I have a shell script that I run periodically to get the latest versions of my dotfiles.

   .dotfiles

The first thing I do on a new system is get the .dotfiles script and then run it to sync all the other dotfiles. In the examples below you don't have to `cd ~` if you prefer to download the dotfiles into some other directory.

Running the following commands will erase your current home dotfiles (.bashrc and friends).

cd ~
wget http://www.noah.org/engineering/dotfiles/.dotfiles && chmod 755 .dotfiles
./.dotfiles

If you prefer curl use this:

cd ~
curl -o .dotfiles http://www.noah.org/engineering/dotfiles/.dotfiles && chmod 755 .dotfiles
./.dotfiles

The .dotfiles sync script never updates the .bashrc_local or muttrc_local or other *_local files.
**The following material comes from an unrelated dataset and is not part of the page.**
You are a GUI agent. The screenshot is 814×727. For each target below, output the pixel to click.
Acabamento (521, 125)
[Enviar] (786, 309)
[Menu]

I considered using something like Subversion to store these dotfiles, but I found this little script to be simpler and quicker for my needs. Plus tar, gzip, and either wget or curl are always available whereas I usually have to install Subversion on a new system.

my dotfiles

I keep all of my beloved UNIX dotfiles in an gzip archive here: dotfiles.tar.gz You can browse the individual dotfiles here: .bashrc .bash_aliases .vim/ .vimrc .inputrc .lynxrc .mailcap .pythonrc .screenrc bin/ .fonts/ .mutt/ .subversion/ I try to get all of the bash dotfiles to work on both Linux and BSD, with Linux being favored. I don't like my dotfiles to depend too much on the platform I'm running on, but this doesn't always work too well with older BSD systems. It's harmless when it fails -- sometimes I get warnings when I login on really old BSD systems.